Он на мгновение задумался и ответил:
– Большому военачальнику и правителю должно видеть сквозь слова и фантазии и уметь самому использовать их как оружие. Признаюсь, Синухе, что это довольно тяжело и лишает жизнь радости, но, пожалуй, чувство, что ты своевольно управляешь людьми и заставляешь их совершать великие дела, сильнее радости. Когда я был моложе, я верил в свое копье и в своего сокола. Теперь я верю больше в свою волю и знаю, что моя воля – это моя судьба. Но моя воля истачивает меня, как точило истачивает камень. И у меня нет ни единого мгновения отдыха – ни днем ни ночью, ни во сне ни наяву и нет другого способа вкусить отдых, как только напиться допьяна. Когда я был моложе я верил в дружбу и в то, что люблю одну женщину, чье презрительное сопротивление доводило меня до безумия, но теперь я знаю, что ни один человек не может быть моей целью – только средством, и та женщина для меня теперь тоже лишь средство. Я сам – средоточие всего, из меня все исходит и ко мне все возвращается. Я – Египет, и я – народ. Поэтому, возвеличивая и укрепляя Египет, я возвеличиваю и укрепляю себя. Это правильно и разумно, как ты сам понимаешь, Синухе.

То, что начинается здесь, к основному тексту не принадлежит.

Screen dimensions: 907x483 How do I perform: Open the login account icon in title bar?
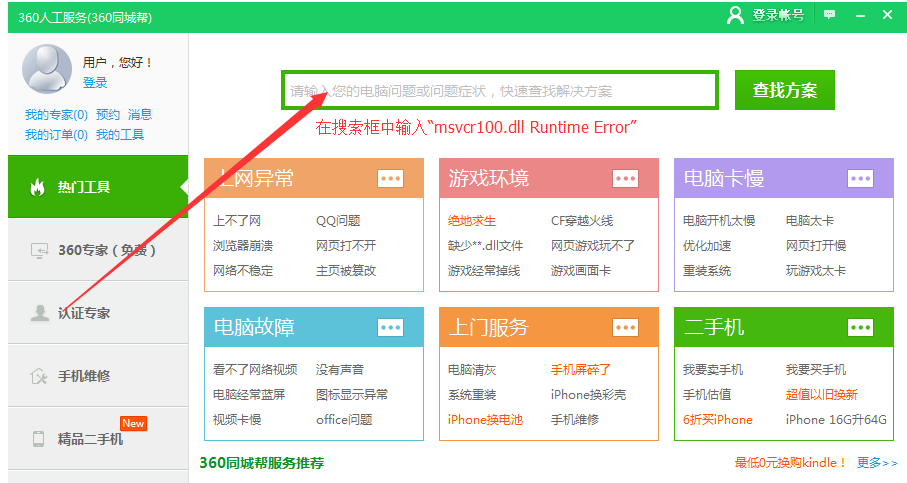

На кого-то другого его слова, вероятно, произвели бы впечатление, на того, кто не был с ним знаком. Но не на меня, знавшего его хвастливым юнцом и видевшего в Хетнечуте его родителей, пропахших сыром и коровами, хоть Хоремхеб и возвысил их. Поэтому я не мог слишком серьезно относиться к нему, как бы он ни украшал себя словами и ни старался стать в моих глазах подобным божеству. Но я скрыл от него свои мысли и начал рассказывать ему о царевне Бакетамон, которая была страшно оскорблена, не заняв в торжественном выезде Тутанхамона подобающего ее сану места – так она считала. Хоремхеб жадно слушал меня и предложил мне выпить вина, чтобы я продолжил свой рассказ. И так мы пили вино всю дорогу, пока спускались по реке к Мемфису и пока хеттские колесницы опустошали Нижние земли.